Web (internet) – In questi giorni Punto Informatico è stato il centro di una articolata discussione sulla cosidetta faccenda dei domini Internet il cui pentolone (in ebollizione da un bel po ‘ di tempo) è stato scoperchiato dalla vicenda delle 500.000 registrazioni di Grauso.
Ho letto i commenti di Grauso stesso, quelli di molti giornalisti e addetti ai lavori, quelli di qualche politico suo malgrado coinvolto, dei rappresentanti di Peacelink, nonchè quelli di tanti utenti della Registration Autority che hanno provato sulla loro pelle il malfunzionamento della stessa.
Vorrei dire di essere per una volta d’accordo con tutti. Esistono in questa faccenda due interessi contrapposti di identica portata: garantire uniformità di accesso alla registrazione e limitare al massimo il commercio e l’accaparramento dei domini stessi. Ad entrambi è assai facile appigliarsi per portare nella discussione individuali e condivisibili ragioni.
La struttura organizzativa della RA sembra essere stata messa a dura prova negli ultimi mesi dalla enorme richiesta di registrazione di nuovi domini. Una impreparazione che non ha miglior definizione della frase, che chiunque di noi ha potuto leggere sulle pagine web del RA (graficamente la stessa da anni e simpaticamente inguardabile), che informava che il fax della organizzazione (strumento quasi indispensabile nelle procedure di registrazione) sarebbe risultato sempre e comunque occupato. Una preziosa informazione per l’utente: ma a chi spettava (eventualmente) potenziarne le linee?
Il regolamento della Naming Autority in vigore fino a qualche mese fa, ed anche quello attuale che consente una unica registrazione di un dominio Internet “anche” ai non possessori di partita iva è poi indiscutibilmente ingiusto, nella sua presunzione di impedire fenomeni di accaparramento di domini web limitando le possibilità di accesso ai privati. Nella gestione di questi documenti che stabiliscono “le regole”, è possibile trovare alcuni vezzi tipici di una Internet che non esiste più (alla quale evidentemente alcuni dei membri della NA continuano ostinatamente ad appartenere) come quello di numerare le release dei regolamenti in ordine cronologico, quasi si trattasse delle versioni di un software. Dalla claustrofobica versione 3.1.1 siamo quindi felicemente approdati alla discutibile 3.2.
Già, perché dove sta scritto che gli accaparratori sono tutti senza partita iva? E se poi accade che una “azienda” (sia essa Tiscali o una delle società di Grauso o qualunque altra fra quelle che in questi mesi sono corse a riservarsi i domini più strani) nel pieno rispetto delle regole, condizioni in qualche maniera la normale crescita della comunità internet italiana, a chi spetta eventualmente intervenire? Alla magistratura, come sempre più spesso avviene? Al potere legislativo? All’Authority? Ai Carabinieri a cavallo?

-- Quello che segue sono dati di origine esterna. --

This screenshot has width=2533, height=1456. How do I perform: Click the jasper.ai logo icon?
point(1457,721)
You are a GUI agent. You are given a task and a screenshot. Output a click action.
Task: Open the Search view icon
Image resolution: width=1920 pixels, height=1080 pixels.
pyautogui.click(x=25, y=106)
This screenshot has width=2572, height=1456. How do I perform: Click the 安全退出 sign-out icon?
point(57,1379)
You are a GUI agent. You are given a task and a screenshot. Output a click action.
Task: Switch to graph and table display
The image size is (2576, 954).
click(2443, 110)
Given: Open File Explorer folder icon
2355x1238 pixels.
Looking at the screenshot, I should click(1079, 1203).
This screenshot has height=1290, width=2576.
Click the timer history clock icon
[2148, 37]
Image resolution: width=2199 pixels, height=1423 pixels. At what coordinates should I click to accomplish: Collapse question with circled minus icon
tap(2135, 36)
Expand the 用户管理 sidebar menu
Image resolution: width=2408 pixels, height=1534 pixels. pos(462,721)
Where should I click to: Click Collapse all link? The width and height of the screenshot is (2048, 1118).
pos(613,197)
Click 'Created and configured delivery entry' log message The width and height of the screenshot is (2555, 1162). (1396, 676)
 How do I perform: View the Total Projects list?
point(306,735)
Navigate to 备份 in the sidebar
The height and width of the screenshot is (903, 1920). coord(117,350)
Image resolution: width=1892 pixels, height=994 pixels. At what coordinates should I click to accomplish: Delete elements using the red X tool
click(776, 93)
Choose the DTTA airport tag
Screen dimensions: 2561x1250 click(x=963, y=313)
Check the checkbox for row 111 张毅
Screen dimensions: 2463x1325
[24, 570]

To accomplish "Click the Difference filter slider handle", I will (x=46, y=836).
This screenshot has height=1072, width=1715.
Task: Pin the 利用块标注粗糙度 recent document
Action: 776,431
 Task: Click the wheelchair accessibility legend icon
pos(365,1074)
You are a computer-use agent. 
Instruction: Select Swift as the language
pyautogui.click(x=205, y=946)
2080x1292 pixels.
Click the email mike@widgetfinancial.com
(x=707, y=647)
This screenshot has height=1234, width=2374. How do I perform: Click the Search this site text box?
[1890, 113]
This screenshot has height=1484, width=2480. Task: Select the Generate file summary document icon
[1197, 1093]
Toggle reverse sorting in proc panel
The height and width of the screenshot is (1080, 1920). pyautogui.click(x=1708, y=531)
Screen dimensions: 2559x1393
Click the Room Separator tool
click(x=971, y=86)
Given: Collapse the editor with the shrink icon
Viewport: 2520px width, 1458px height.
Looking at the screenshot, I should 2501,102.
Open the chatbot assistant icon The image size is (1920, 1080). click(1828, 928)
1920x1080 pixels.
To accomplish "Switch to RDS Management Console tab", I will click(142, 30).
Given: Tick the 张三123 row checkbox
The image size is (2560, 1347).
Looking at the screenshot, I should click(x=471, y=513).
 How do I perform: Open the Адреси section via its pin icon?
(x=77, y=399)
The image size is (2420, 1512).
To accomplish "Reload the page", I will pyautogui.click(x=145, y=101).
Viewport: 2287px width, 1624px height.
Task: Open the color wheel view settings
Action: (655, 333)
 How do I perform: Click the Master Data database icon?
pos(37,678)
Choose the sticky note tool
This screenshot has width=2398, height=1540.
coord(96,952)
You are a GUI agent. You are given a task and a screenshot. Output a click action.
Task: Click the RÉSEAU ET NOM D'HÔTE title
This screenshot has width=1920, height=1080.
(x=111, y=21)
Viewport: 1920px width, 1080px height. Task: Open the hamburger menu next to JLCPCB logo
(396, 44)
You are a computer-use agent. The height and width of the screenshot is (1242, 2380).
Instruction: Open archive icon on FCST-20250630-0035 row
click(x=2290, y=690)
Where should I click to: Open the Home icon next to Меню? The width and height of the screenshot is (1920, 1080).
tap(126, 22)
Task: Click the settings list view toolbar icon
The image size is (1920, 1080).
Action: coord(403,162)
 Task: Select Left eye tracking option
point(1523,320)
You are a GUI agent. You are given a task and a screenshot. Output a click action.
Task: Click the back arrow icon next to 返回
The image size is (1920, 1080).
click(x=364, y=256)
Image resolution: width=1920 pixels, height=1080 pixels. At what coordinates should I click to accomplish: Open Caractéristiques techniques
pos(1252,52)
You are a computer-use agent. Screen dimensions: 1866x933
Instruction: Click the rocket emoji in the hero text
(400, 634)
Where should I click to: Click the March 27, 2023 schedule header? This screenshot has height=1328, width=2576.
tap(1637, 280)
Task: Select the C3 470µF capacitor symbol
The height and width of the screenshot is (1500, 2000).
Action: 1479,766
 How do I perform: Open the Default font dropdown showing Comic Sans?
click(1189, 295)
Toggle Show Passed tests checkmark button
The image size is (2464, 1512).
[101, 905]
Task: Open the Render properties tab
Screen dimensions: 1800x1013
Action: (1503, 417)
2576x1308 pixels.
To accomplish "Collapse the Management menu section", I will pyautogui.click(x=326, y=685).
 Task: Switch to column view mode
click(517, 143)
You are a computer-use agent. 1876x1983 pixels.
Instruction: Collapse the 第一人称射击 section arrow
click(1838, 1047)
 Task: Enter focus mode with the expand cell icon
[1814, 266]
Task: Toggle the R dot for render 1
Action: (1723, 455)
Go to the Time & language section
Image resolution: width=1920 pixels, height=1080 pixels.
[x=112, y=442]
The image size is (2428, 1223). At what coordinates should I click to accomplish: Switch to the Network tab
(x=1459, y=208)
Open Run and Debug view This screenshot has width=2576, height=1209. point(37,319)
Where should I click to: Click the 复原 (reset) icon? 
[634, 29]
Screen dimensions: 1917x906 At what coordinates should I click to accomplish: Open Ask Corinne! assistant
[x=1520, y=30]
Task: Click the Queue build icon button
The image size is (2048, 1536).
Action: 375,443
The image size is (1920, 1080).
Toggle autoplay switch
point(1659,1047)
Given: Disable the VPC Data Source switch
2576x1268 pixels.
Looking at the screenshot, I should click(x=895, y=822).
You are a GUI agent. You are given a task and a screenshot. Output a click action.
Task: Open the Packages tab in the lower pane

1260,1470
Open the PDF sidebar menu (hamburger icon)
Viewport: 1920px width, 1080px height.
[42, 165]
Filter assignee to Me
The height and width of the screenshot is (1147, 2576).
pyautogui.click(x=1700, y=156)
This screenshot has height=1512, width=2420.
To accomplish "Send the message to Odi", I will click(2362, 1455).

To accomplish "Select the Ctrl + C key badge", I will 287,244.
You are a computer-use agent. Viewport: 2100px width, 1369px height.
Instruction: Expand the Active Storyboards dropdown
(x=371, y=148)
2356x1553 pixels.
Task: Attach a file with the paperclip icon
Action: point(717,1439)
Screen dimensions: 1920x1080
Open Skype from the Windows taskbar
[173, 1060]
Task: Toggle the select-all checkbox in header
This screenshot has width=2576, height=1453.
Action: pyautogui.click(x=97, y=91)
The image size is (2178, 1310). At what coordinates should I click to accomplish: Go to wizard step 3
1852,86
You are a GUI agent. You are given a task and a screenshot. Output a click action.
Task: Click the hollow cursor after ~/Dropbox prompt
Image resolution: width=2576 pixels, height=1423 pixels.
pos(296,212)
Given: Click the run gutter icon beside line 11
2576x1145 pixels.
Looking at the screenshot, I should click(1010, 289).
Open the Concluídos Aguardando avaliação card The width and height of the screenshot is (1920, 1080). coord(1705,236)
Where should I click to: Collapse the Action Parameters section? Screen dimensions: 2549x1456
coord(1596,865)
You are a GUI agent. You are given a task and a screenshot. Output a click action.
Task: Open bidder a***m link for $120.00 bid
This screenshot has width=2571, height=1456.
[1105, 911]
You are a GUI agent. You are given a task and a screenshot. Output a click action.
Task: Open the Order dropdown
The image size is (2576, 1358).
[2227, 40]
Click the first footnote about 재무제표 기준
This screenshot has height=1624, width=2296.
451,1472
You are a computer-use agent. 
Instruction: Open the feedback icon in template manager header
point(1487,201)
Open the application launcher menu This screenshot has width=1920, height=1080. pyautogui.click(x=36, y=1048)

Tutti hanno ragione e tutti torto in questa faccenda. Pensate ai poveri “Stefano Passigli” di tutta la penisola ai quali il loro omonimo Ministro della Innovazione vorrebbe soffiare il dominio individuale (anticipato in questo dalla geniale e polemica trovata di Grauso). Pensate a Grauso messo in croce dai media di tutta Italia per aver seguito alla lettera la release n° XyZ del regolamento della NA. Pensate al povero fax della Registration Autority, figlio unico e perennemente assediato da messaggi provenienti da tutta Italia (molti dei quali, è vero, dalla Sardegna) a qualunque ora del giorno e della notte. Pensate infine al signor Barbieri, editore di immagini sacre che, dopo aver registrato l’innocuo www.barbierieditore.com si è visto in questi giorni recapitare un corposo plico dalla Mattel Inc. che detiene il trademark della bambola Barbie, nel quale gli avvocati della azienda californiana lo diffidano dall’utilizzare, atraverso il dominio www.barbierieditore.com, un marchio registrato in tutto il mondo.
Anche la Barbie si difende come può: esattamente come Stefano Passigli, come Grauso, come i pensatori del regolamento per i domini .it. E ‘ una faccenda curiosa, tutti sembrano avere salde ragioni, tutti hanno certamente, in parte, torto. Nella recente storia dei domini Internet il “buonsenso” resta uniformemente distribuito in diluizioni meno che omeopatiche. Non è quindi un caso se www.buonsenso.it, non ha ancora un assegnatario. Trattasi di un articolo che, come dimostrano i fatti di questi giorni, ha ben pochi estimatori.